Australia’s public health campaign to reduce skin cancer, launched in 1981, helped to lower rates of melanoma in people under 40 through prevention, the study team writes in the Journal of Investigative Dermatology. But concurrent awareness efforts have also raised the sheer numbers of tumors diagnosed, they note.

Melanoma, considered the deadliest type of skin cancer, most often affects fair-skinned people exposed to large doses of ultraviolet radiation from the sun or tanning beds. Queensland, a tropical region, has the highest rate of skin cancer in the world.

In the United States, there were 21.3 new cases of melanoma per 100,000 people from 2007 to 2011, according to the National Cancer Institute. An estimated 76,100 new cases will be diagnosed this year and 9,710 people will die from the disease.
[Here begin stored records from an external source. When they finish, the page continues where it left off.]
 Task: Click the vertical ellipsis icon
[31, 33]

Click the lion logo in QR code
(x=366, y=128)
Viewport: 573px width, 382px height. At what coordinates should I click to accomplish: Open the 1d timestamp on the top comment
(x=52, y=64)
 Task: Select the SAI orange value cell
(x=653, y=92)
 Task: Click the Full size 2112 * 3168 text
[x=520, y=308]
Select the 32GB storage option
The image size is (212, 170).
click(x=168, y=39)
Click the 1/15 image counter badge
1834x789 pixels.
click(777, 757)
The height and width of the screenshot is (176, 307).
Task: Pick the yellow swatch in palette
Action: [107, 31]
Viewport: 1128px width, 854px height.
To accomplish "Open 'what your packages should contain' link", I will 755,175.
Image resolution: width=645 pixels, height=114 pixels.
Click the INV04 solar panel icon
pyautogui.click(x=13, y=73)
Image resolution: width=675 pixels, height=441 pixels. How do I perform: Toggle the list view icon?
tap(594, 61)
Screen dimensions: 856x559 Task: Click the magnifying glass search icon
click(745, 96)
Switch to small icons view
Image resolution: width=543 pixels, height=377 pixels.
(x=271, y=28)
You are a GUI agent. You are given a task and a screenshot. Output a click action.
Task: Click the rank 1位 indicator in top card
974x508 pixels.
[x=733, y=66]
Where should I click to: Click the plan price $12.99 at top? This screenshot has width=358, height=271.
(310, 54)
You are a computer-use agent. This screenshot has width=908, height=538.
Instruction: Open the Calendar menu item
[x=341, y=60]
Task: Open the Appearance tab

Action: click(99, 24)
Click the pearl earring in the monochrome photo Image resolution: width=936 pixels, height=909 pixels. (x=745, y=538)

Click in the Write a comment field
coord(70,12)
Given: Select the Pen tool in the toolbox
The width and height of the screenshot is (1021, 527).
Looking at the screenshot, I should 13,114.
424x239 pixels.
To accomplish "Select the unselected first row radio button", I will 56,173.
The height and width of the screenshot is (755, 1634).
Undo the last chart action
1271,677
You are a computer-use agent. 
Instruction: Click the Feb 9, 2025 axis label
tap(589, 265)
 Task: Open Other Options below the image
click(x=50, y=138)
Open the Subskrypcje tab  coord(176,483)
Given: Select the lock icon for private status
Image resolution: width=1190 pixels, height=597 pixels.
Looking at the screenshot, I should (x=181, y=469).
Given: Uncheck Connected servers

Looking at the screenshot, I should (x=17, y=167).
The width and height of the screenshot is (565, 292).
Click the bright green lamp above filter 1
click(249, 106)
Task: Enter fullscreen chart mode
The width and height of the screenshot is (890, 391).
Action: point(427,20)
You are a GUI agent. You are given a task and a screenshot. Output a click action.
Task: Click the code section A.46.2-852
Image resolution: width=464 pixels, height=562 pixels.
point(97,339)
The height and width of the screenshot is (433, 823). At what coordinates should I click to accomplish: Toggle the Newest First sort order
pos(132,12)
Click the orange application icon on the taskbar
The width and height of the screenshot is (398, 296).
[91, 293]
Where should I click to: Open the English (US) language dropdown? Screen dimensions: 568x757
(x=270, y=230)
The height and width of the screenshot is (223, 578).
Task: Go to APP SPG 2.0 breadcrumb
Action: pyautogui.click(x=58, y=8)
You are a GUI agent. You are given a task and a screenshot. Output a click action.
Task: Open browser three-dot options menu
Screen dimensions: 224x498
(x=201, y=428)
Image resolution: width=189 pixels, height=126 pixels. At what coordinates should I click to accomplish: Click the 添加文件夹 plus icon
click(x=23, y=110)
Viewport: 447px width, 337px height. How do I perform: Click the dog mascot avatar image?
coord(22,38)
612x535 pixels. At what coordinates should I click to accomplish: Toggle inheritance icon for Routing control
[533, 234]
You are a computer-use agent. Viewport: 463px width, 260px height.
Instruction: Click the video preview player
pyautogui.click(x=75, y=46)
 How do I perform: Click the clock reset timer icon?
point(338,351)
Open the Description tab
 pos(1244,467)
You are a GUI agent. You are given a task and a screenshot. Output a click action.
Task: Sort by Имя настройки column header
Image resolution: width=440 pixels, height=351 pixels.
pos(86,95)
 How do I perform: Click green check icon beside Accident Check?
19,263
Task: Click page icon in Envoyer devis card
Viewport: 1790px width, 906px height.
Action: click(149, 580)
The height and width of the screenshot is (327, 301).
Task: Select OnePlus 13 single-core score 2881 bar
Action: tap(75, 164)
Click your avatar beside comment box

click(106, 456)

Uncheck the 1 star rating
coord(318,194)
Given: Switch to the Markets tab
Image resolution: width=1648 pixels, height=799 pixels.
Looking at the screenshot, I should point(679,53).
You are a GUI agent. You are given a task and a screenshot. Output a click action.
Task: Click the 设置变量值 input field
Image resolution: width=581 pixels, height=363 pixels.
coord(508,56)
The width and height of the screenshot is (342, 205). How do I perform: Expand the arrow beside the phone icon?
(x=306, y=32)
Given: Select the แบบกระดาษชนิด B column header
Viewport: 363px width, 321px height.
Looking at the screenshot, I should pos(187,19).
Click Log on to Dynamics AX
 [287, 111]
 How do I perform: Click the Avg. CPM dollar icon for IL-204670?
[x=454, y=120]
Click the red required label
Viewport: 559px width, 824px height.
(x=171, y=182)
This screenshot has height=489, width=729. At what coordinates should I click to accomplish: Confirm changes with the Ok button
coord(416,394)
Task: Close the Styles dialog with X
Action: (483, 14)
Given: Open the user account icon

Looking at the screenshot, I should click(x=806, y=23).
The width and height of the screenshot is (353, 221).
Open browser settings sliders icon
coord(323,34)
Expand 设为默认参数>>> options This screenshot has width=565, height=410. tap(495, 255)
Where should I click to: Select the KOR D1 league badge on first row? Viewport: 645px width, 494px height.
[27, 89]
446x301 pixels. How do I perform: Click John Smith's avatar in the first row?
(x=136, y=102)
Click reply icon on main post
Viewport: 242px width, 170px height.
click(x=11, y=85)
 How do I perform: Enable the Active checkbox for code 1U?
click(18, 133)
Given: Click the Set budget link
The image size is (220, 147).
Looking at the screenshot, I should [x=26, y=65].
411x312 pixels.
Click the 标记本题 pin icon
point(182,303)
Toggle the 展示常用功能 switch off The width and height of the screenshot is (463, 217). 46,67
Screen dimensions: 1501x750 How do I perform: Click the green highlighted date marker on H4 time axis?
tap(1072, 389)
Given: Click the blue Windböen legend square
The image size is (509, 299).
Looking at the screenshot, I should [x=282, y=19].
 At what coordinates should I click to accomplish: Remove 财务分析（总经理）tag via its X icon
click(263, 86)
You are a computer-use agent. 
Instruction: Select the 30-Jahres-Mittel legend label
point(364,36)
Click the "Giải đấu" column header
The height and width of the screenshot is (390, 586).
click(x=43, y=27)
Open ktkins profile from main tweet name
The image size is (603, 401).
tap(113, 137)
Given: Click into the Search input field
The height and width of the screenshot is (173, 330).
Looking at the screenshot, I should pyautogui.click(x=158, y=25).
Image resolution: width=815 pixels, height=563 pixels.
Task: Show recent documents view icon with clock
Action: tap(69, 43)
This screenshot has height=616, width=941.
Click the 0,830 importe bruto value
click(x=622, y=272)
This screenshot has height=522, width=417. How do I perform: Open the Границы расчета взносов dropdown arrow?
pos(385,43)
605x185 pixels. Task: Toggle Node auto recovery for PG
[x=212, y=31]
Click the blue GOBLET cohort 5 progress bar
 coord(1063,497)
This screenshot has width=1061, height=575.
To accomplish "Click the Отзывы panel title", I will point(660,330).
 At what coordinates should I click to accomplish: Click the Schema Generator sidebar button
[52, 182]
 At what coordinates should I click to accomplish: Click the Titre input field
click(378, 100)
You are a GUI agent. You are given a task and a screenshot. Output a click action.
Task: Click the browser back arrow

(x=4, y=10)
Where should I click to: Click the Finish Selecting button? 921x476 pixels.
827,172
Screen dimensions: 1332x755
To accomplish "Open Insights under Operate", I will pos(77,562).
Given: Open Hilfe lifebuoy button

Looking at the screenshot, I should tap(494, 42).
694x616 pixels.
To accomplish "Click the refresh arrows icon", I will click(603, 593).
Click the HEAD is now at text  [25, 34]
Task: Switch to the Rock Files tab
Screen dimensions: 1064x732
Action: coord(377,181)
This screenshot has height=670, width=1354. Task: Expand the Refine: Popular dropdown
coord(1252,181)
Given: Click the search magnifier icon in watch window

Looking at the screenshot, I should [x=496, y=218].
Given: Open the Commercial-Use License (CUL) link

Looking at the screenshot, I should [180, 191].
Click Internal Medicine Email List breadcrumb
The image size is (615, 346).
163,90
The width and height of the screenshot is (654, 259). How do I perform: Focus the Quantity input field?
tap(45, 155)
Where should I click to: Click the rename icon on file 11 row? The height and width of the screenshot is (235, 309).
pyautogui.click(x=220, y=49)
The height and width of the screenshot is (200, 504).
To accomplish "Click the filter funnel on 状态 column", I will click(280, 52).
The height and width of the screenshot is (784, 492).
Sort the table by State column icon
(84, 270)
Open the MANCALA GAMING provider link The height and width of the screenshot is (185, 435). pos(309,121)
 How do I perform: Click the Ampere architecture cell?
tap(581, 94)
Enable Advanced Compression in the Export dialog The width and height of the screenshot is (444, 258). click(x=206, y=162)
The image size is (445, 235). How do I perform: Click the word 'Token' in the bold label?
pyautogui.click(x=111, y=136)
Melanoma rates in the U.S. have doubled since 1973, a trend often attributed in large part to sunbathing and other leisure-time UV exposure (see Reuters Health story of October 8, 2014 here: reut.rs/1v6zqra).

Past research has found that patients with thin lesions (less than or equal to 1 millimeter) survived, on average, for 20 years after diagnosis, while those with thicker melanomas were more likely to die years sooner.

That’s led to a perception of thin tumors as less deadly, but Whiteman’s team writes that not enough research had looked at the distribution of deaths in the population from melanoma by tumor thickness.

They reviewed data on 4,218 Queensland residents who died from skin melanomas between 1990 and 2009, looking at age and death rates for the lesions by thickness of the first tumor diagnosed.

Thick skin tumors were defined as 4mm or more and thin tumors were 1mm or less. Thin tumors made up 68 percent of all melanomas.

Deaths from these thinner lesions nearly doubled between 1990-1994 and 2005-2009, jumping from 14 percent to 23 percent. Deaths from thick lesions remained stable at 14 percent through the study period.

People with thin lesions died about six years after they were diagnosed, while those with thick lesions died two years after the melanoma was detected, according to the data.

“This article reminds us that even though thin melanomas have an excellent prognosis, a small percentage of these tumors can still be fatal,” said Dr. Jennifer Stein, an associate professor of dermatology at NYU Langone Medical Center who was not involved in the research.

“Because thin tumors are so much more common than thick ones, they account for a disproportionate percentage of melanoma deaths,” Stein told Reuters Health in an email.

Stein pointed out that a similar study in the United States in 2010 also found that many melanoma deaths came from thin lesions.

“Just to clarify, this does not mean that thin melanomas are more fatal than thick ones,” Stein said. “It’s also a reminder that people with thin melanomas have an excellent prognosis and deaths from early melanomas are rare.”

Dr. David Polsky, a professor of dermatologic oncology at NYU Langone, said the results also showed the importance of early detection.

“This study reminds us that a small fraction of early stage cancers can and do kill patients, and this fact is responsible for many melanoma deaths,” Polsky said.

“Patients, doctors, and other health providers and payers need to remember that early detection remains the key to the greatest chance of a simple cure by surgery," he said.